REQUIRED WORK — Your output must consist of the records printed verbatim, with the pictures excluded.

EXERCISE DATA —

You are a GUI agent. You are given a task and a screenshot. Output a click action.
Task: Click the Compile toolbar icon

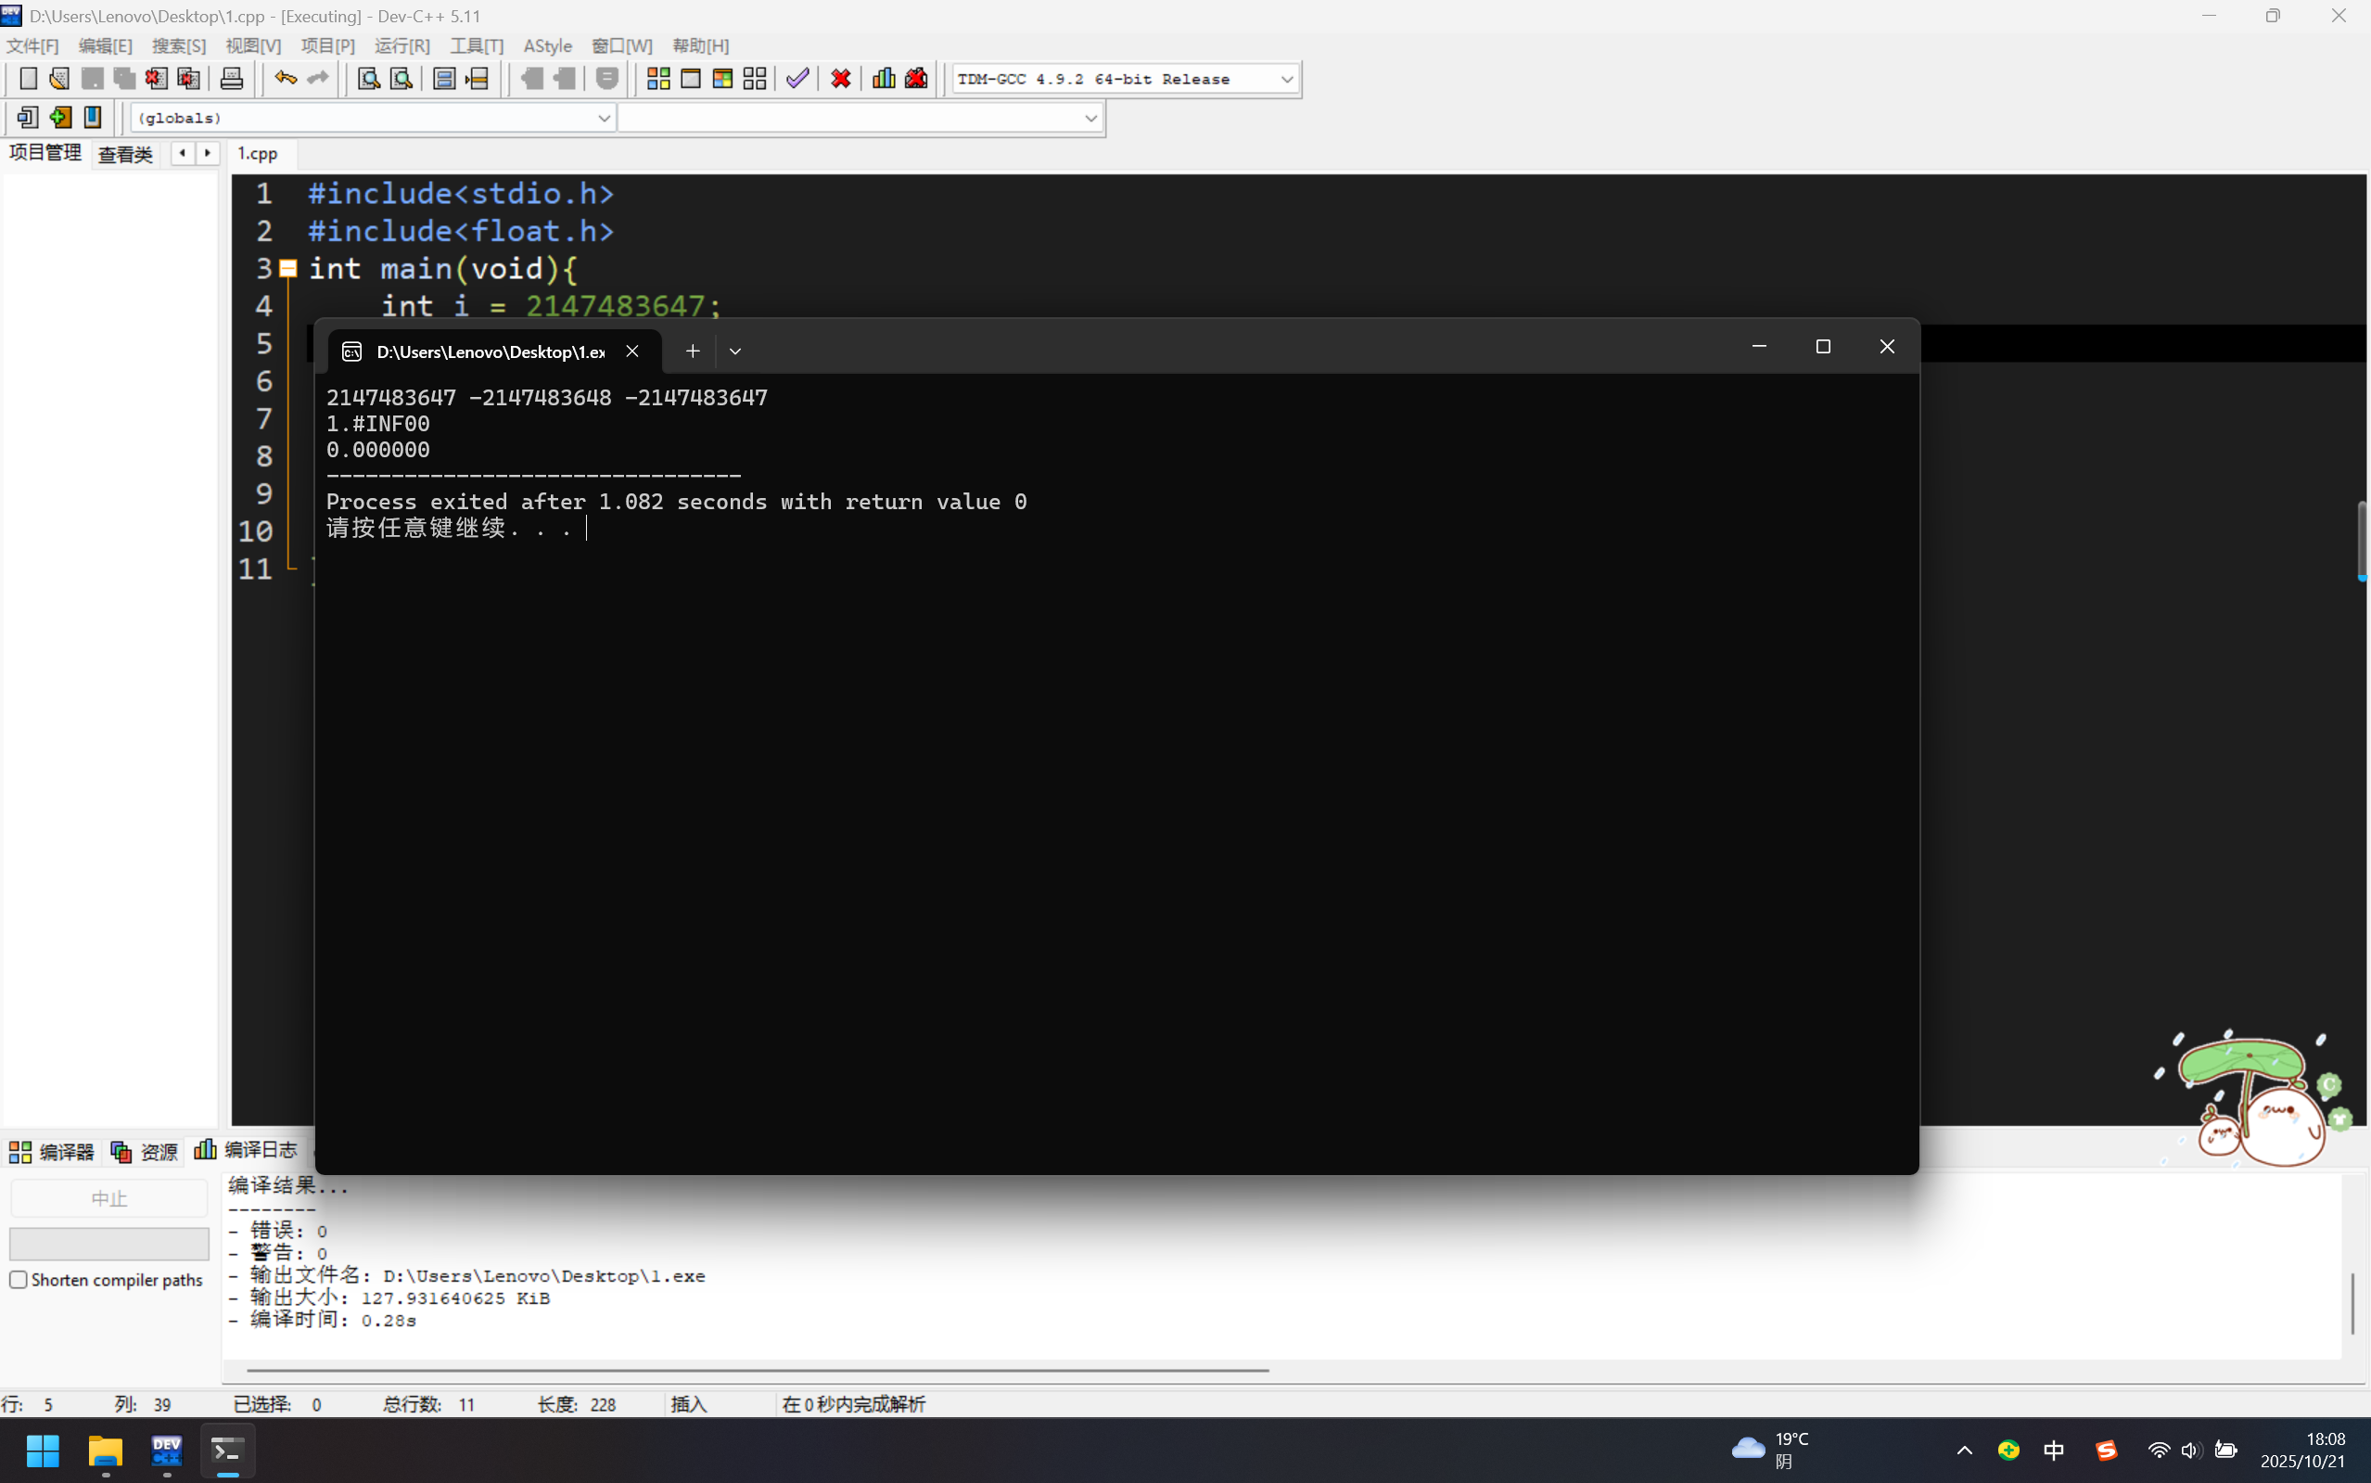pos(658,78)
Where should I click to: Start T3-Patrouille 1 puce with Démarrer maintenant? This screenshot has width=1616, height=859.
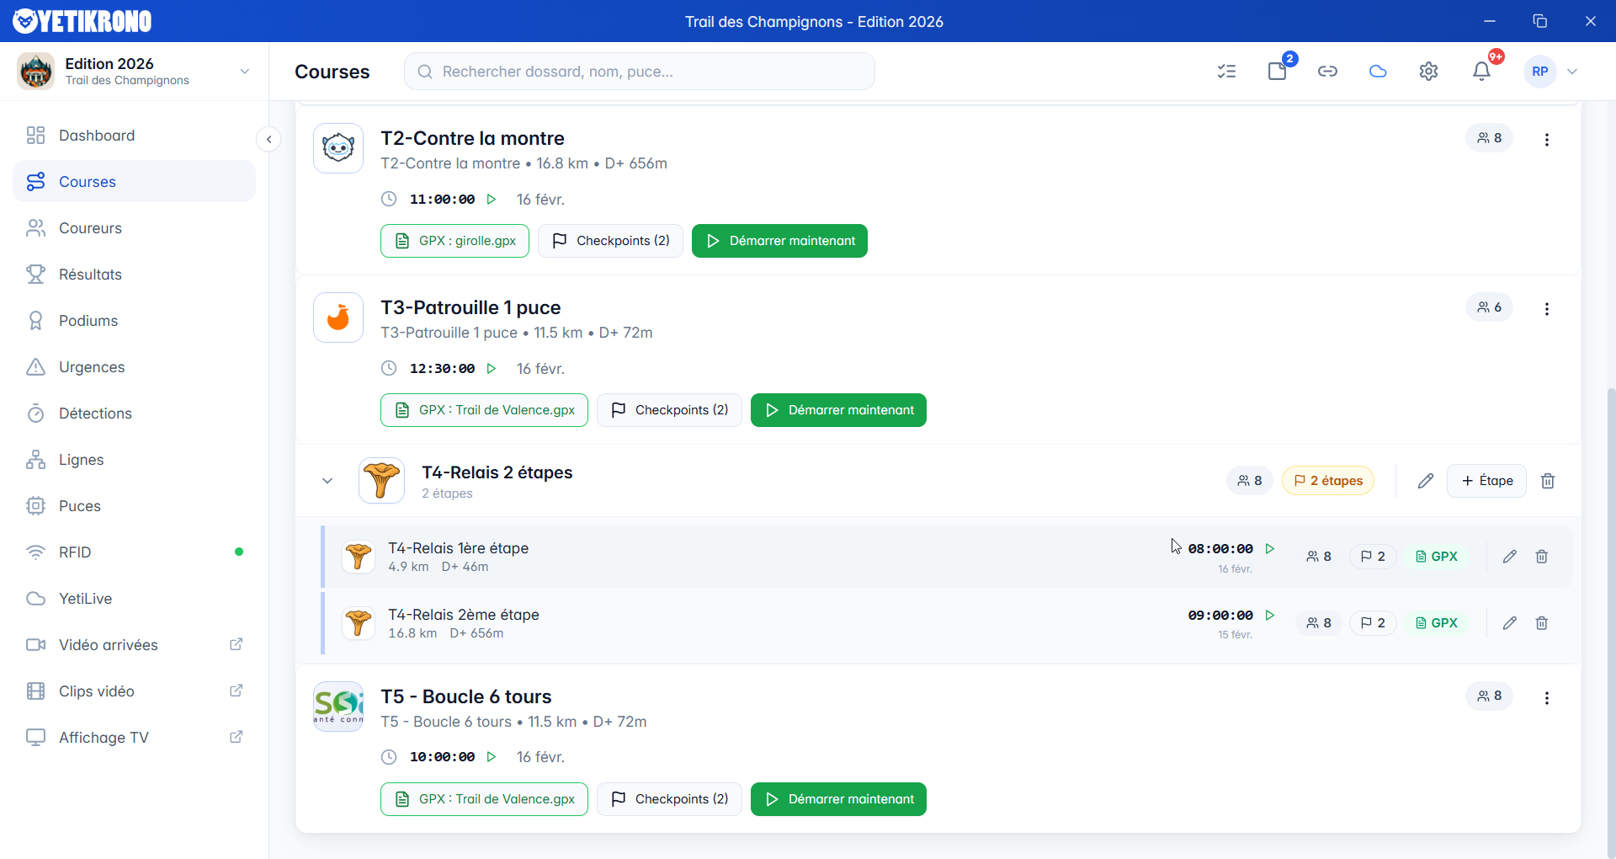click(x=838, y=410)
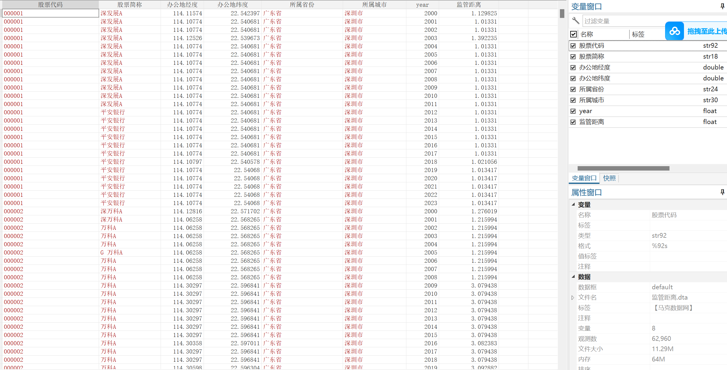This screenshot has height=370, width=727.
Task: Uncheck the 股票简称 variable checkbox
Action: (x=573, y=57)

ANSWER BOX —
You are a GUI agent. You are given a task and a screenshot. Output a click action.
Task: Click the Compile toolbar icon

pos(658,78)
Where should I click to: Start T3-Patrouille 1 puce with Démarrer maintenant? This screenshot has width=1616, height=859.
click(x=838, y=410)
This screenshot has height=370, width=727.
Task: Uncheck the 股票简称 variable checkbox
Action: (x=573, y=57)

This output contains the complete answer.